Melchior was born in Copenhagen on 20 March 1890. The Melchior family had been Lutheran ministers, doctors and teachers since the seventeenth century. Father Jorgen owned a private school, and both parents were avid amateur singers. After Lauritz’s mother died, the baby was looked after by housekeeper Kristine Jensen, who devoted herself to the boy for the rest of her life. When the family fortunes fell upon hard times, proceeds from her famous cookbook served as a source of money for Lauritz’s studies beginning with his first voice lessons with Poul Bang and including four years of twice-weekly drama study. This work prepared him for the Royal Opera School, where he studied singing, drama and ballet.

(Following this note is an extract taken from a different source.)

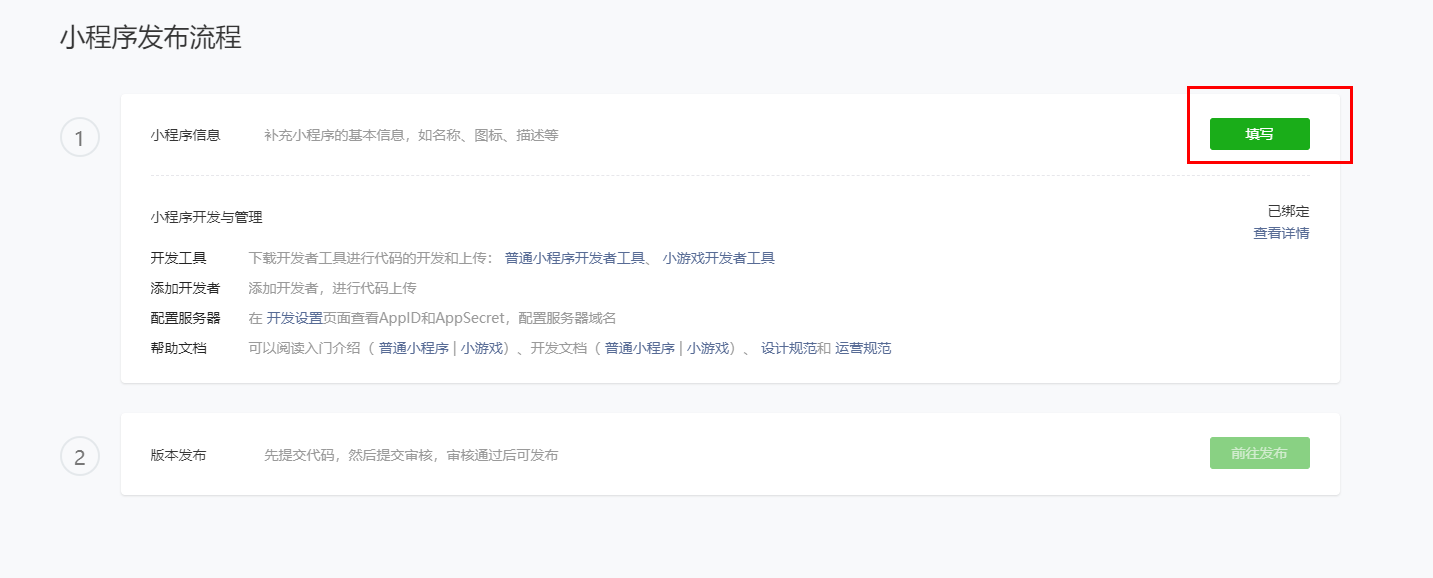Viewport: 1433px width, 578px height.
Task: Click the 添加开发者 row label
Action: coord(185,288)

On 2 April 1913 the Royal Opera assigned him the début rôle of Silvio in Pagliacci and thereafter formally engaged him as a tenor/baritone. Thus gainfully employed, he married Inger Holst-Rismussen whom he had met while singing the elder Germont with a touring company of Traviata. In the spring of 1916 he toured again, this time as Count di Luna in II trovatore. A former Metropolitan contralto, Sarah Cahier, sang Azucena. One evening the company soprano was loath to sing her high C in the duet with Di Luna. Melchior took the C, which he sang effortlessly. Mme Cahier, now convinced that Melchior was “a tenor with the lid on”, charged the directors of the Royal Opera with the responsibility of his artistic development. They arranged for him to study with the great Kammersänger Vilhelm Herold, who, as Melchior said, “did for me the transition, the work that has to be done to change a baritone into a tenor”. About that process Melchior was rather vague and noncommital: “The heldentenor voice is one that goes up with age. If you start as a real tenor and try to do heroic rôles, you bring the voice down instead of up. The high notes begin to disappear. It’s different if you begin as a high baritone. That way you have only to make the middle high of the voice a little lighter. Then you put the top notes on it.”
On 8 October 1918, 28-year-old Melchior made his Wagnerian début as Tannhäuser at the Royal Opera. It was greeted by a “let’s wait and see how it develops” attitude, although it was clear that the voice was special and his acting ability was superior. Discouraged by the comprimario rôles given to him thereafter, Melchior went to England to try his luck, which turned out to be good. Sir Henry Wood, conductor of the Promenade Concerts and a Wagner lover, engaged him for a concert attended by the British author Hugh Walpole. From that time on, Walpole, socially prominent and lionised by the upper crust of London, became Melchior’s champion. He found management for the tenor; he sponsored a sold-out, very successful London début concert; he introduced Lauritz to the royal family who accepted him wholeheartedly; he found for Lauritz a fashionable and socially prominent voice teacher, Victor Beigel, who arranged an audition with Franz Schalk, co-director of the Vienna Staatsoper. Schalk recommended that Melchior study with Anna Bahr-Mildenburg in Munich. After some study and anxious to move on, Melchior persuaded Bahr-Mildenburg to let him do a concert in Munich. This highly successful concert prompted a telegram from Siegfried Wagner: Melchior had been summoned to Bayreuth.